Entries on finding words and elements:
══════════

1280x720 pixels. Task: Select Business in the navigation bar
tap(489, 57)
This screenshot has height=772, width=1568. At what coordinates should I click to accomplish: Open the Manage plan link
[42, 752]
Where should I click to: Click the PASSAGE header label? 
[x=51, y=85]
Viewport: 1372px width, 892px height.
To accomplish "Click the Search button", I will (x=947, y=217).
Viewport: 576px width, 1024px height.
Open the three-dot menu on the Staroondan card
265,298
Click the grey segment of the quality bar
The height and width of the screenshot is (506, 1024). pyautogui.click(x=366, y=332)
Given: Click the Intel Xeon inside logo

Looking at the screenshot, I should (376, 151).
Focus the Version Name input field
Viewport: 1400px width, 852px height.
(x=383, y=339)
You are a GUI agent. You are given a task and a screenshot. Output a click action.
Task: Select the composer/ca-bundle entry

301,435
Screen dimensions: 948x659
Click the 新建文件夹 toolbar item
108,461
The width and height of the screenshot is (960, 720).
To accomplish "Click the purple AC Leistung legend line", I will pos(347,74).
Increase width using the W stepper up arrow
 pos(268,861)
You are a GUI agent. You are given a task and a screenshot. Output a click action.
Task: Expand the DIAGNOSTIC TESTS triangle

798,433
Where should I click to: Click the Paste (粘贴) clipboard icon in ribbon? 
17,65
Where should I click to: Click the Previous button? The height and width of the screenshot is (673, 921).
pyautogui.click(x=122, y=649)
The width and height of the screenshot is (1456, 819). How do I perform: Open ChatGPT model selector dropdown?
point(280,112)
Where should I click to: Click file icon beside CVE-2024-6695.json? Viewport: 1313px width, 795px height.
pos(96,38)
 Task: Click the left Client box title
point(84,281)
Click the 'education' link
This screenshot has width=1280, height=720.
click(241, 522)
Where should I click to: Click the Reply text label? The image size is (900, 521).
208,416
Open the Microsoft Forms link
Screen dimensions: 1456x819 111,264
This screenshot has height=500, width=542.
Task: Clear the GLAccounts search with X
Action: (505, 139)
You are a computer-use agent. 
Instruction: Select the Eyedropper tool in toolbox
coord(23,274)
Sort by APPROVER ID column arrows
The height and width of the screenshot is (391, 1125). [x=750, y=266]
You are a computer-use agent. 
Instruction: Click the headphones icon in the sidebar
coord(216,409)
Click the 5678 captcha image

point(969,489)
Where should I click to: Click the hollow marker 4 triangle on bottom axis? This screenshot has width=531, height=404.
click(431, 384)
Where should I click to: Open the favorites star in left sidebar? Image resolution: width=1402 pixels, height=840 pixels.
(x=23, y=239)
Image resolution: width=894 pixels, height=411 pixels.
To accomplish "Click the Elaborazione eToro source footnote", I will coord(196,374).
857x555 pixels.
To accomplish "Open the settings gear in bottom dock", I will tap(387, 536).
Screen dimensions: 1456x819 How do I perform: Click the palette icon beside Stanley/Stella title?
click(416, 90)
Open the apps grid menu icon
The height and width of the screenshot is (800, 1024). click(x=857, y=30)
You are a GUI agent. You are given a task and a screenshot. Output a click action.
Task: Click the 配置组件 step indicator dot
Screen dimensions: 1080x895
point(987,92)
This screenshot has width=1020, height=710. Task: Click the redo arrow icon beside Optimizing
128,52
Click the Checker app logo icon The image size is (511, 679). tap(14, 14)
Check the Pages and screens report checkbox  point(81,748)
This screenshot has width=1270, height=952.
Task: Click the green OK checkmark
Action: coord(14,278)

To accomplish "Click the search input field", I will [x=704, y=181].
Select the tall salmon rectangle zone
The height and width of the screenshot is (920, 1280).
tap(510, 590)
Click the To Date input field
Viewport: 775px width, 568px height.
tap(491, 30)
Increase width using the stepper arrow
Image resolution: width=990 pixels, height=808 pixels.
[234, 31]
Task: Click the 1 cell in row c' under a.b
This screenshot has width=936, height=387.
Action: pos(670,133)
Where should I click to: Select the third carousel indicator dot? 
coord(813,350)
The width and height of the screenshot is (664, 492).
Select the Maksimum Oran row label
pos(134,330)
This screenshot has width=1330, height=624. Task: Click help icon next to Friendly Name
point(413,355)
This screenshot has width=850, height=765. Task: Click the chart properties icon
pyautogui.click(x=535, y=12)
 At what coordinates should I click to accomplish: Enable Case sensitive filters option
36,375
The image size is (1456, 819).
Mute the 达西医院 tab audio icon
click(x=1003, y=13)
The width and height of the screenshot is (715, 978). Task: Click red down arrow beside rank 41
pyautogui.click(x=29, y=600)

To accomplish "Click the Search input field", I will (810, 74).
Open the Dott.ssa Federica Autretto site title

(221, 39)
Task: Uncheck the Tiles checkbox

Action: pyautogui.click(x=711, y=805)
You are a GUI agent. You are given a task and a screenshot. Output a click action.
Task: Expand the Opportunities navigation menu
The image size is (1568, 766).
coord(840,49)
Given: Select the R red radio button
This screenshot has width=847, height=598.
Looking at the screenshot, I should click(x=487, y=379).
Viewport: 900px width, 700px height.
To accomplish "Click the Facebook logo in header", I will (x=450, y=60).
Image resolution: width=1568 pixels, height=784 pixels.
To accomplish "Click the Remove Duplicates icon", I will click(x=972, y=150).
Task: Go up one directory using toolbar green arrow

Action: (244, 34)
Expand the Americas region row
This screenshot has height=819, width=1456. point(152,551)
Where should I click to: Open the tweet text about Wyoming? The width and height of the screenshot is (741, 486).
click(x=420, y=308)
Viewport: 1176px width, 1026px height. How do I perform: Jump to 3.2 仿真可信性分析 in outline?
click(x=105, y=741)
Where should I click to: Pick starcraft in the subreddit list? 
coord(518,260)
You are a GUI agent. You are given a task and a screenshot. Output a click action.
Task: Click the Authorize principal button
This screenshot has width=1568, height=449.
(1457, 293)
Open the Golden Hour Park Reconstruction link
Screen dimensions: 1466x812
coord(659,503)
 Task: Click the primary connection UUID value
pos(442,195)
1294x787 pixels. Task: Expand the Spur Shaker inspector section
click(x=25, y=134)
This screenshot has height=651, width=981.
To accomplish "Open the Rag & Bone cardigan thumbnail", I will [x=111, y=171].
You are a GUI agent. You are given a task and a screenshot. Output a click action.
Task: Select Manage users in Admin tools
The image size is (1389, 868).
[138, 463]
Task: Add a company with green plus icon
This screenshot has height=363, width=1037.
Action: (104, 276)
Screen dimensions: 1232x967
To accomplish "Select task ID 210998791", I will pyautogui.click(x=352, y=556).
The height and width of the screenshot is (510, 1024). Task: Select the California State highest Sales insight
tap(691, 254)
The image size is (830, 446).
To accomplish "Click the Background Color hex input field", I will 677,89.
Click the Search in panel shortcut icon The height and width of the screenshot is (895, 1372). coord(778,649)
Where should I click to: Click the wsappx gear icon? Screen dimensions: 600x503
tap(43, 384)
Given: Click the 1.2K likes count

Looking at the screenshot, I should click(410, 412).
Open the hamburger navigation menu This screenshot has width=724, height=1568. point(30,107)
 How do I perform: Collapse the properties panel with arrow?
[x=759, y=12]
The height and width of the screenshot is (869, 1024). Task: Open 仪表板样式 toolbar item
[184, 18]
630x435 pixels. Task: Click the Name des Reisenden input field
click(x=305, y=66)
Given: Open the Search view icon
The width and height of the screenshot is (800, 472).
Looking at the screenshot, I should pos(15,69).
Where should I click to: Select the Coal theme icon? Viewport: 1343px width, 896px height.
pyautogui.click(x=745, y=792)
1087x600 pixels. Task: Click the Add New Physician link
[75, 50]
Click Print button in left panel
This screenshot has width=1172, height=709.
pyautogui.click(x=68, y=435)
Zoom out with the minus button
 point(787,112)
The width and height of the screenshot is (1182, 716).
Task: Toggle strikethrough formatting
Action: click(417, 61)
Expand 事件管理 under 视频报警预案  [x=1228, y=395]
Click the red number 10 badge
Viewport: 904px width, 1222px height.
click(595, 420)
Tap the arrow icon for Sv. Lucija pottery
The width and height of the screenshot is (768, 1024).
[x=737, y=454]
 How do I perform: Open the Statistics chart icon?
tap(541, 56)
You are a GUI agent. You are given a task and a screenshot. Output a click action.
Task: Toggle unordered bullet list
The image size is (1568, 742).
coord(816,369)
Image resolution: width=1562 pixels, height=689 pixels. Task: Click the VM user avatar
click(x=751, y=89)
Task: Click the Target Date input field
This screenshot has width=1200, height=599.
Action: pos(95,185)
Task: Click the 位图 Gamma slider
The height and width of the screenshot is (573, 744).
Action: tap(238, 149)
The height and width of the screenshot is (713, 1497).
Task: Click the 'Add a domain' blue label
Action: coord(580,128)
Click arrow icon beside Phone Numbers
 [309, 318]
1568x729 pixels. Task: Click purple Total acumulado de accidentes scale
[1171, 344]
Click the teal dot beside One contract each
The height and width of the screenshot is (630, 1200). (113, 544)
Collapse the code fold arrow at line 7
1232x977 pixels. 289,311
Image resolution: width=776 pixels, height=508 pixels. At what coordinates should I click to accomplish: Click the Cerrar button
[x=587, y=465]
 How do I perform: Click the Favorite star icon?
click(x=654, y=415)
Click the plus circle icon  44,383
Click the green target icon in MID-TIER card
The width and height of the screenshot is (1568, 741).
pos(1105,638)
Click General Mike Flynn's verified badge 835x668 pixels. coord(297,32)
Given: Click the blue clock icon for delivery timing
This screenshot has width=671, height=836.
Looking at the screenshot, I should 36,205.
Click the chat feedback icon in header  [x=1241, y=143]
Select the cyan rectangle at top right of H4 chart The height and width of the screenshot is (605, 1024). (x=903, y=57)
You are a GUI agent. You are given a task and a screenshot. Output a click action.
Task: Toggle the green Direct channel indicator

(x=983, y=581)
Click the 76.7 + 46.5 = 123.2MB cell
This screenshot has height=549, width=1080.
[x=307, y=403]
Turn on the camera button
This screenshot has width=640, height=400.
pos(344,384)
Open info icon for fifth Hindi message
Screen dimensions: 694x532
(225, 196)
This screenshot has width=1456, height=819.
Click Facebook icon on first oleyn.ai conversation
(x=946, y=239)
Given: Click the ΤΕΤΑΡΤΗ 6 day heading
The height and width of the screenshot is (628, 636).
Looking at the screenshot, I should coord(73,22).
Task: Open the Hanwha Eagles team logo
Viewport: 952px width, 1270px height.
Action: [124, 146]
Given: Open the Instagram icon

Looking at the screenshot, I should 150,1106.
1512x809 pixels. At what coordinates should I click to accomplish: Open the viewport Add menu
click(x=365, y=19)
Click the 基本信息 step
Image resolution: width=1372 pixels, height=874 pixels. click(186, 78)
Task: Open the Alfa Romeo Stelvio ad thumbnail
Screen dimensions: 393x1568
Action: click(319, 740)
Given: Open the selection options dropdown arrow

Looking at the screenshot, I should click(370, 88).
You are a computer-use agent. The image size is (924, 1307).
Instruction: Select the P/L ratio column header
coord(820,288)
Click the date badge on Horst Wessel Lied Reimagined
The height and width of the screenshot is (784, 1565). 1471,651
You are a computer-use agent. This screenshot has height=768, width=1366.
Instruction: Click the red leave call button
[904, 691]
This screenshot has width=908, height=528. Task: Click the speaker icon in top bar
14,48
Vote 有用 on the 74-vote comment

══════════

* **Exercise description**
Copy the lines of the material exactly, from the line with "will [x=704, y=181]." up to and including the line with "coord(840,49)".

* **Correct result**
To accomplish "Click the search input field", I will [x=704, y=181].
Select the tall salmon rectangle zone
The height and width of the screenshot is (920, 1280).
tap(510, 590)
Click the To Date input field
Viewport: 775px width, 568px height.
tap(491, 30)
Increase width using the stepper arrow
Image resolution: width=990 pixels, height=808 pixels.
[234, 31]
Task: Click the 1 cell in row c' under a.b
This screenshot has width=936, height=387.
Action: pos(670,133)
Where should I click to: Select the third carousel indicator dot? 
coord(813,350)
The width and height of the screenshot is (664, 492).
Select the Maksimum Oran row label
pos(134,330)
This screenshot has width=1330, height=624. Task: Click help icon next to Friendly Name
point(413,355)
This screenshot has width=850, height=765. Task: Click the chart properties icon
pyautogui.click(x=535, y=12)
 At what coordinates should I click to accomplish: Enable Case sensitive filters option
36,375
The image size is (1456, 819).
Mute the 达西医院 tab audio icon
click(x=1003, y=13)
The width and height of the screenshot is (715, 978). Task: Click red down arrow beside rank 41
pyautogui.click(x=29, y=600)

To accomplish "Click the Search input field", I will (810, 74).
Open the Dott.ssa Federica Autretto site title

(221, 39)
Task: Uncheck the Tiles checkbox

Action: pyautogui.click(x=711, y=805)
You are a GUI agent. You are given a task and a screenshot. Output a click action.
Task: Expand the Opportunities navigation menu
The image size is (1568, 766).
coord(840,49)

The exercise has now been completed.